Ruff vs. Fluff is a children's novel written and illustrated by Spencer Quinn and published by Scholastic Inc. in 2019. Ruff vs. Fluff is part of the Queenie and Arthur series.

== Background ==
Ruff vs. Fluff focuses on Queenie the cat and Arthur the dog throughout the series. Ruff vs. Fluff was published on May 5, 2020

== Plot summary ==
Queenie, a cat, and Arthur, a dog, reside at the Blackberry Hill Inn, which is owned by a divorced mom who has twins Harmony and Bro.

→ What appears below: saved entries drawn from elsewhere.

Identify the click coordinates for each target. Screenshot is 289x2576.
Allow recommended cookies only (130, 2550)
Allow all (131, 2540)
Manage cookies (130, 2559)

The two animals are sworn enemies but join forces to clear the name of the twins' cousin who gets wrongly accused of committing murder.

== Reception ==
In a positive review of the book, Jean Westmoore of The Buffalo News wrote, "The narration by scheming cat and clueless hound is hilariously spot on. ... Appealing characters, a vivid setting and a well-crafted plot inspired by booze-smuggling of the Prohibition years make this series launch a winner." In a negative review, Kirkus Reviews said, "it makes for a slow unfolding of the mystery and much obvious authorial manipulation to get the animals where they need to be to overhear vital facts; compounding this problem, although they both speak perfect English to readers, they can’t even communicate with each other. The cast is default white. Fans of Quinn’s previous work may enjoy the new character set, but there are too many fine furry detectives out there to spend time with these two."

Children's Bookwatch reviewer Diana Perry said, "This is an engaging, action-adventure with riddles that young readers will have so much fun trying to solve. The ultimate bedtime story." She further said, "This is the perfect early reader. Kids will love following the clues to solve the mystery."